Wednesday, 3 December 2008

Of Fast Cars and Celebrities

Yesterday was a day of fast cars and celebrities. It is funny the places that you end up and the people you bump in to as a tech entrepreneur.

In the morning I and a Garlik colleague travelled out to the Oxfordshire countryside to visit the headquarters of the Williams Formula 1 team. The marketing guys there wanted to explore some very innovative branding ideas, a novel way of opening up the massively powerful and international world of Forumla 1 to the VC and start-up community. The 17 F1 races that take place around the globe each year are watched by over 600m fans in 189 countries and attending an F1 meeting is a bit like attending "Davos on wheels" as you get to rub shoulders (and do business) with chief executives of major corporations and take your key clients for a stroll around the pit lane. Anyone interested?
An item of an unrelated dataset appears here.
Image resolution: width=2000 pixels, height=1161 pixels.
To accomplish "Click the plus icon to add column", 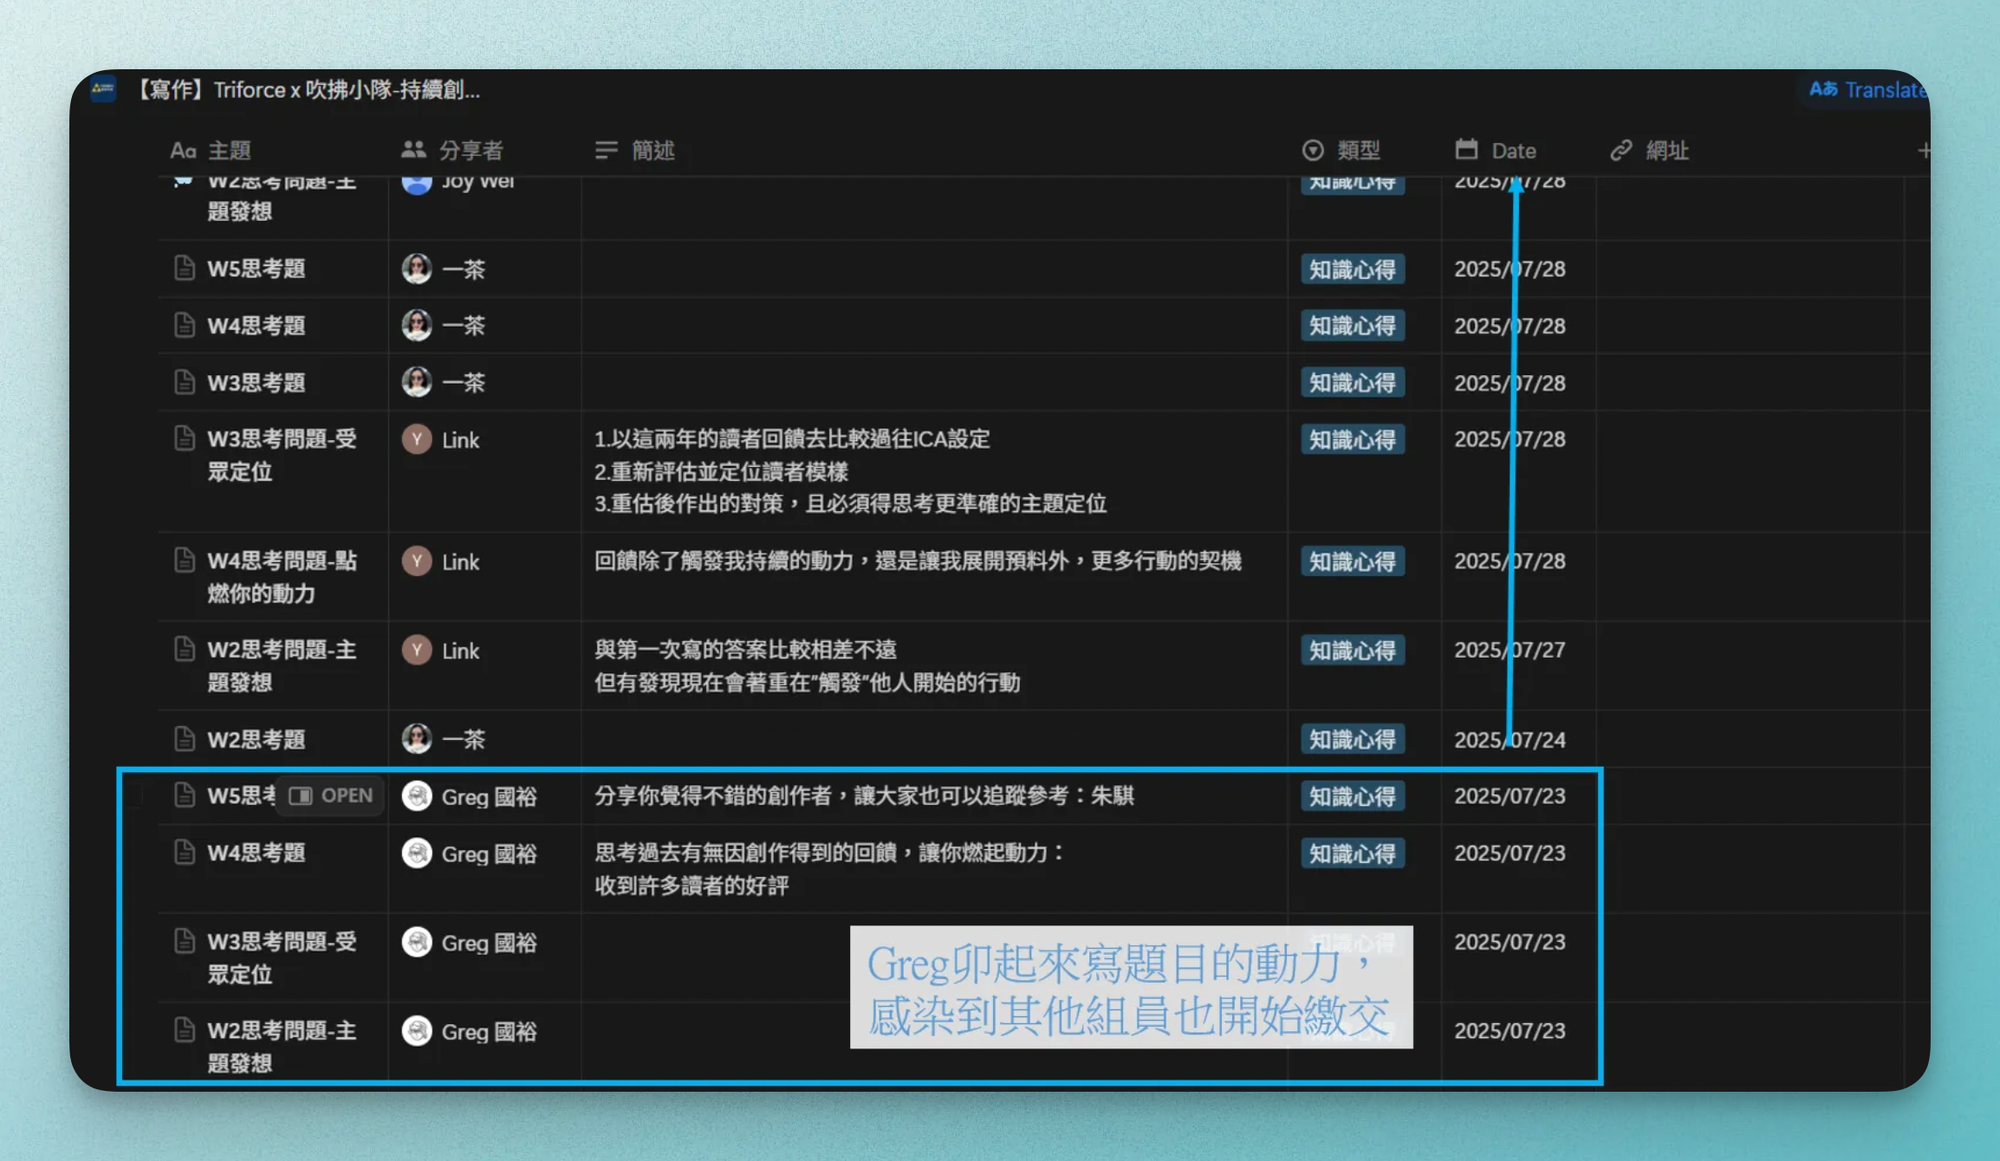I will click(1923, 150).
Then we went on a quick tour of the facilities. Wow! Talk about British innovation and engineering excellence. Williams can go from a new car design to a handbuilt formula 1 car on the test tracks in 6 weeks. I held large bits of engine made of special material so light that I could balance it on one hand. They are at the cutting edge of "clean tech" with a flywheel device that stores energy when the car slows and releases it on request. They took us to a huge room containing practically every Formula 1 Williams car going back 30 years. Each car costs about £10m, so I was probably looking at half a billion pounds worth of vehicle! I tried to think of good "bloke" type of questions to ask but could only think of things like "So, does that car go really fast then?" Fortunately my colleauge knew the right questions to ask and I trailed along saying things like "core" and "wow". I also found that if you repeat the last word of a sentence that someone has just said whilst nodding, you can appear very knowledgeable.
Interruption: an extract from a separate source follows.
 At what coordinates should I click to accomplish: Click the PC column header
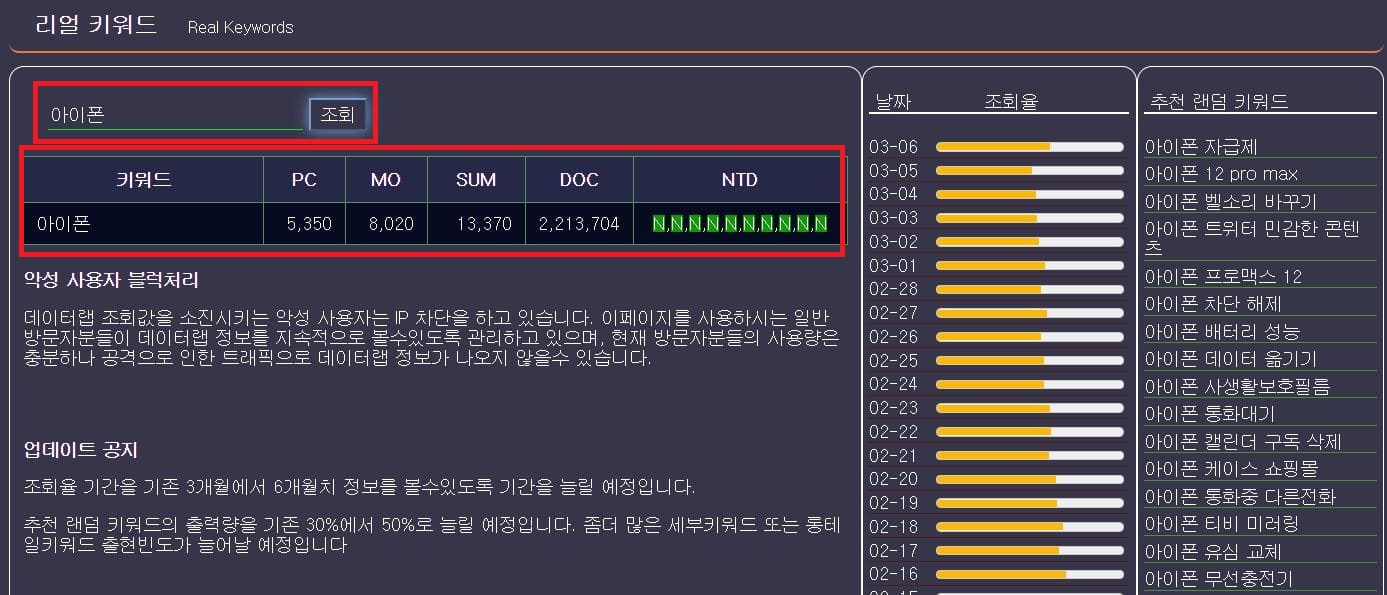point(304,179)
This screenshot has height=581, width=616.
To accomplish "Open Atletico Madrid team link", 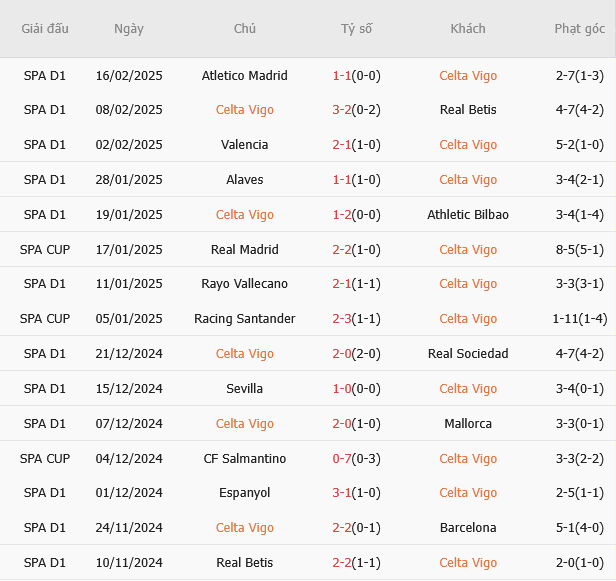I will point(244,75).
In the evening I attended the Medical Futures 2008 Award ceremony. I was a judge on the main prize of the night so sat on a table near the front. Which was good because it was a bit of a UK celeb-fest as Jonathan Ross, Tony Hadley (Spandau Ballet), Andrew Marr, David Mitchell (comedian), Vanessa Feltz (TV and radio), Anthea Turner (presenter), Melanie Sykes (presenter), Mishal Husain (presenter), Michael Buerk (news reader) and Martha Lane Fox (co-founder of came up one by one to appeal on behalf of the charities that they are involved in supporting. Jonathan Ross was a big hit with the hundred of doctors in the audience despite his recent problems. In the auction, he offered to leave a personalised message on the answerphone of the highest bidder :)

There was a brief moment of slapstick when an eminent gentleman (who shall remain nameless) turned the wrong way after speaking on the stage, took a step and disappeared off the side of the four foot high platform. Organisers rushed about in a panic (I think this fell into the "what's the worst that could happen" category for the organisers) whilst one of the hosts joked "is there a doctor in the house?"
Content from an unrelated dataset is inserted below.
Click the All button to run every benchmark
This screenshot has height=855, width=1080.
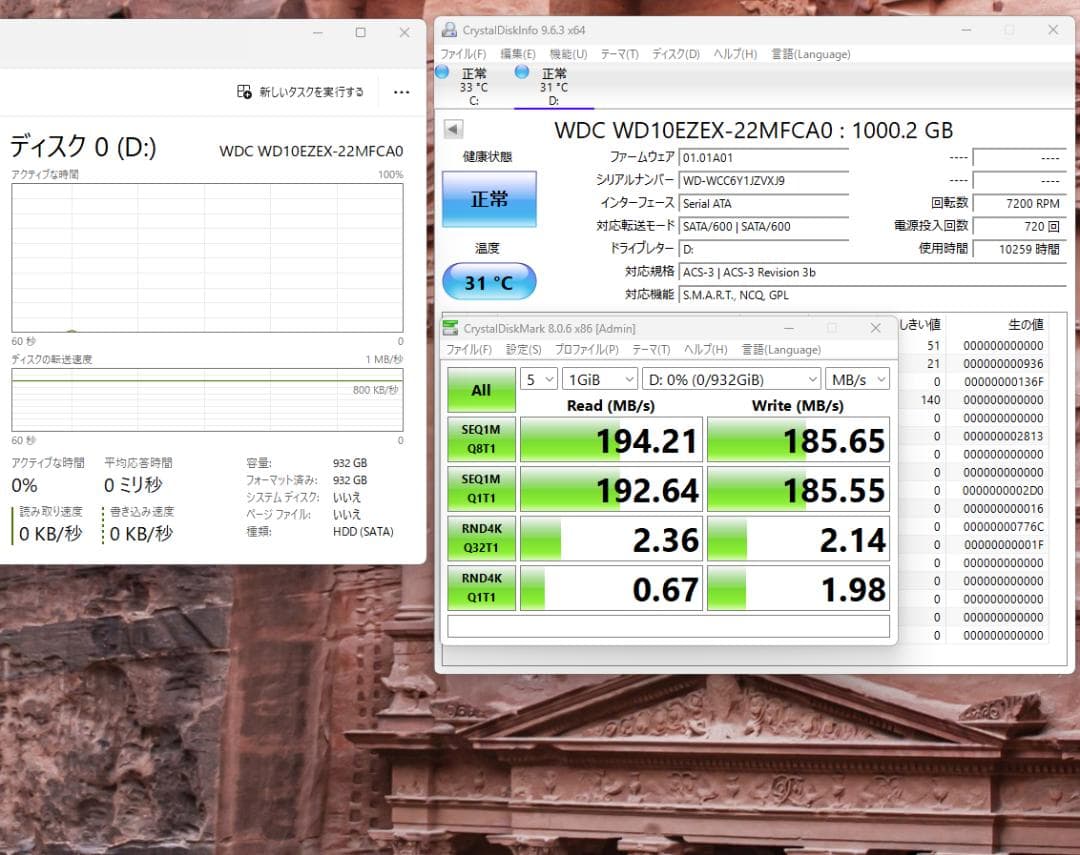(481, 389)
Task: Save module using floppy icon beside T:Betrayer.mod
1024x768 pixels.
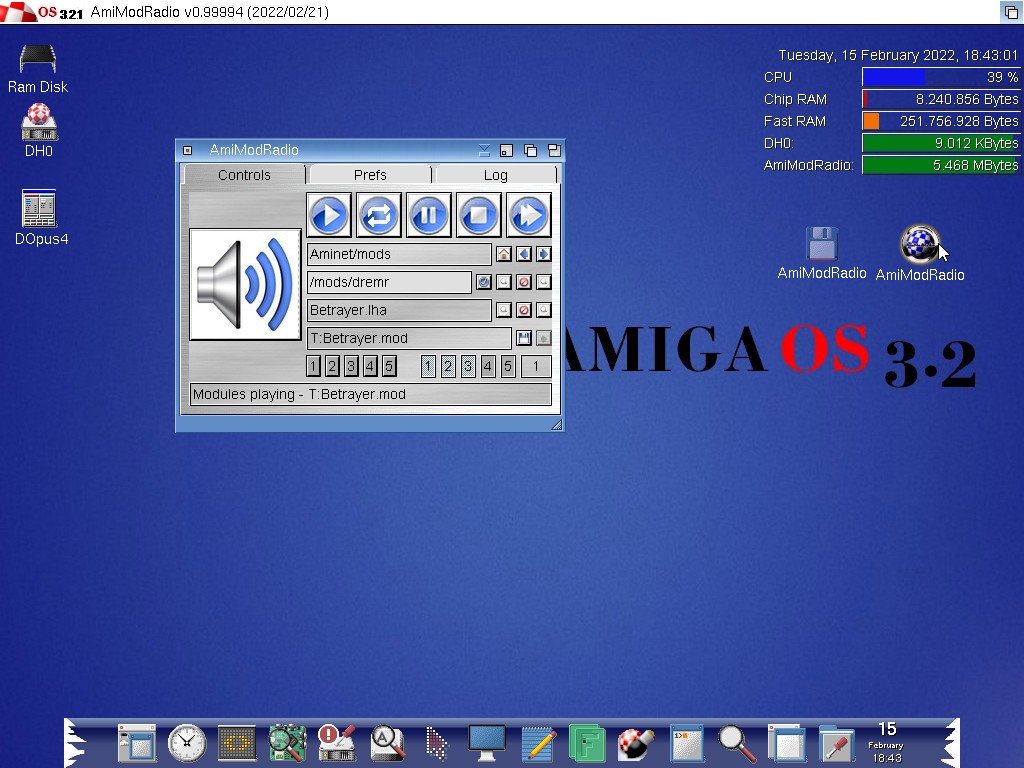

The lifetime achievement award was won by Sir James Black OM, the Nobel Prize winner and inventor of the beta blocker, a true titan in the medical innovation field. The list of medical innovations coming out of the UK as the awards ceremony progressed was staggering. If the guys at Medical Futures succeed in unleashing the potential of all this talent, a whole new industry will emerge in the UK.

Oh, I should throw in a Royal I suppose, since I'm namedropping. I was nearly mown down by HRH Prince Michael of Kent as I was coming in and he was leaving. It is funny the places that you end up and the people you bump in to as a tech entrepreneur.